▶ DESCRIPTION OF THE TASK
From the line containing "Screen dimensions: 752x564" to the end of the data, retype every line exactly and nothing else. Drop the pictures.
**** LISTED ENTRIES
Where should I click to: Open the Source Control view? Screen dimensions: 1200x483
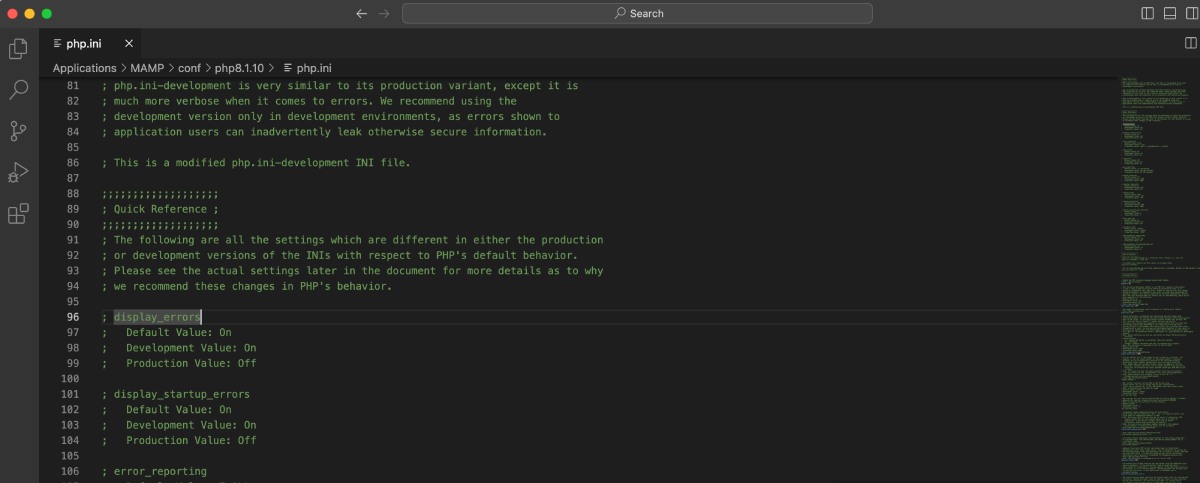tap(18, 131)
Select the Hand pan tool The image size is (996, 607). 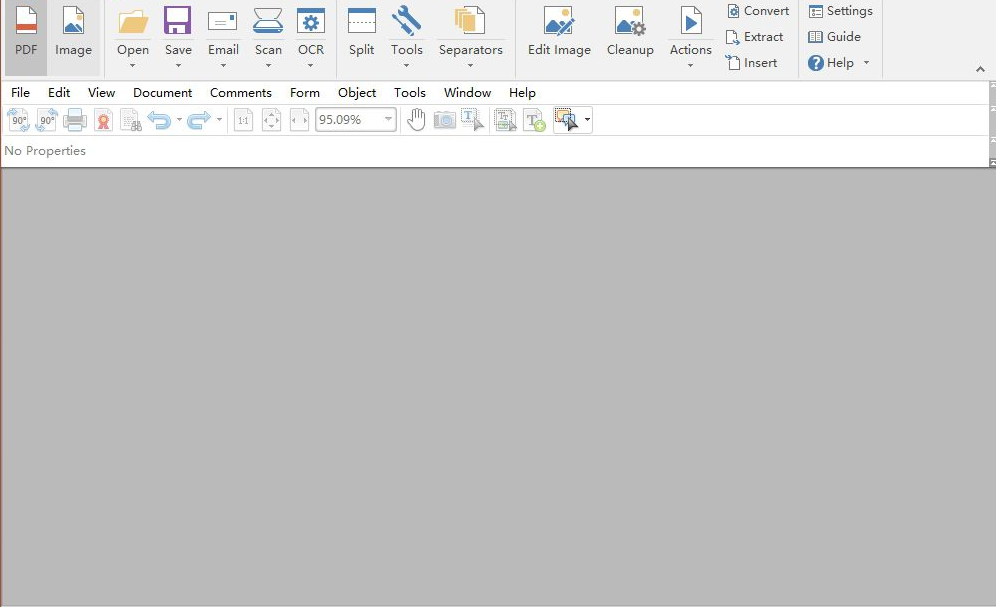point(416,119)
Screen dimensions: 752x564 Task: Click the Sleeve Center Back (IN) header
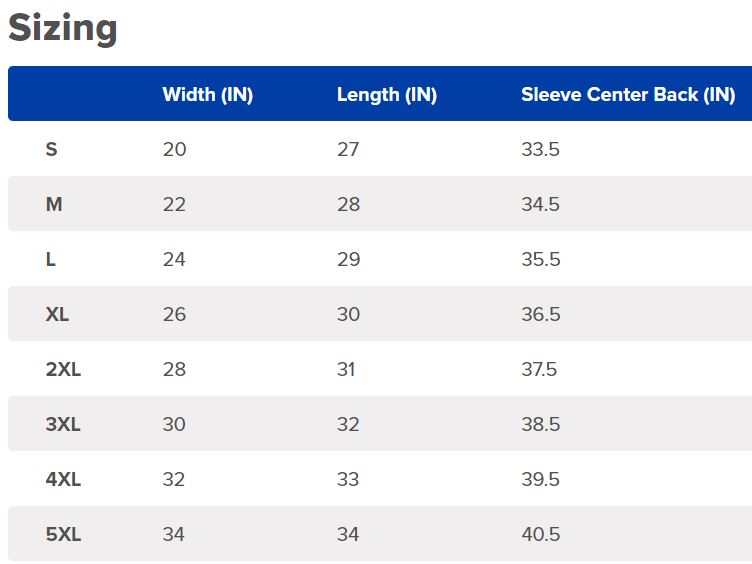(x=628, y=95)
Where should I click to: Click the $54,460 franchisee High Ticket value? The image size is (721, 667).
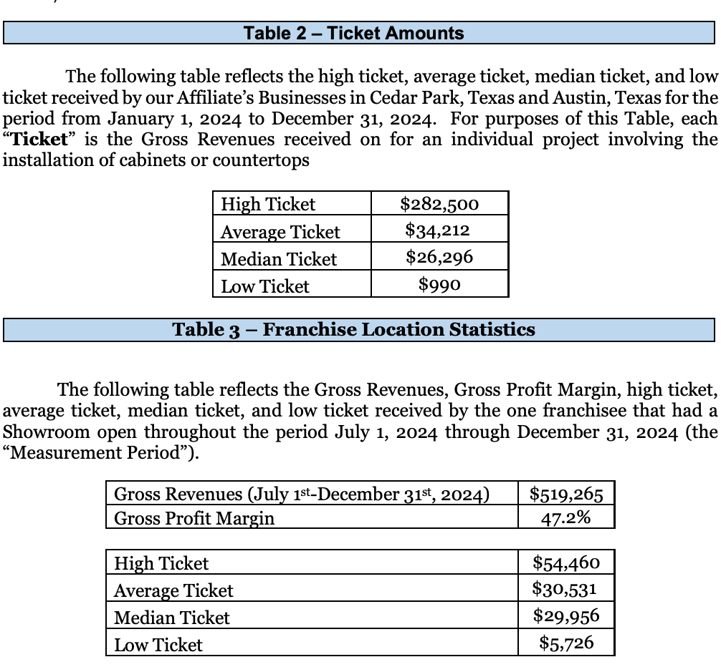[568, 563]
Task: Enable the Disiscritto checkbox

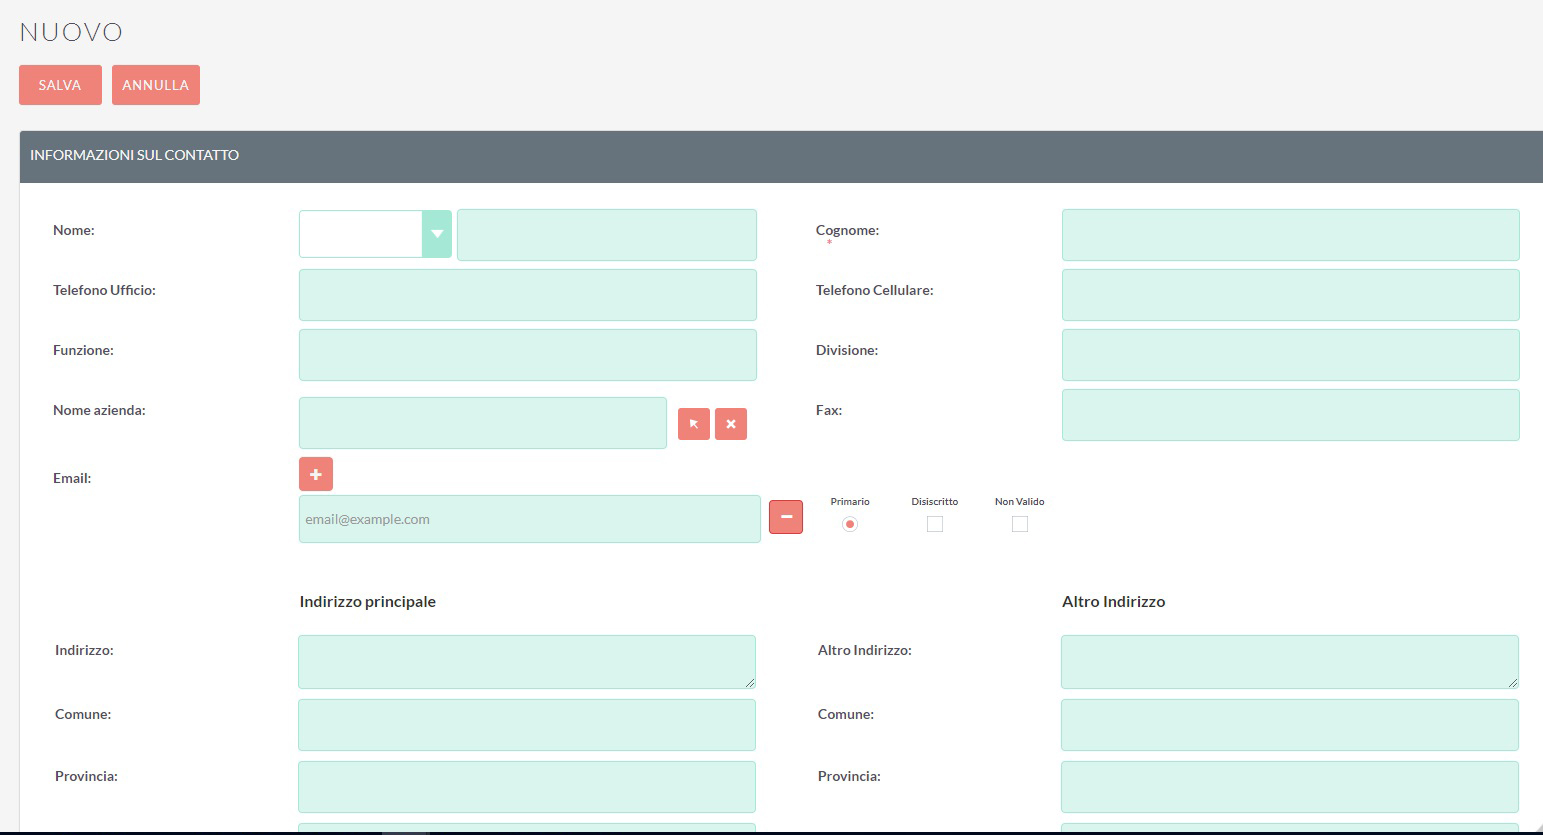Action: 935,524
********
▶ RESPONSE BOX
Screen dimensions: 752x564 Task: Click the Sleeve Center Back (IN) header
(x=628, y=95)
Where should I click to: Click the $54,460 franchisee High Ticket value? The image size is (721, 667).
[568, 563]
Task: Enable the Disiscritto checkbox

Action: 935,524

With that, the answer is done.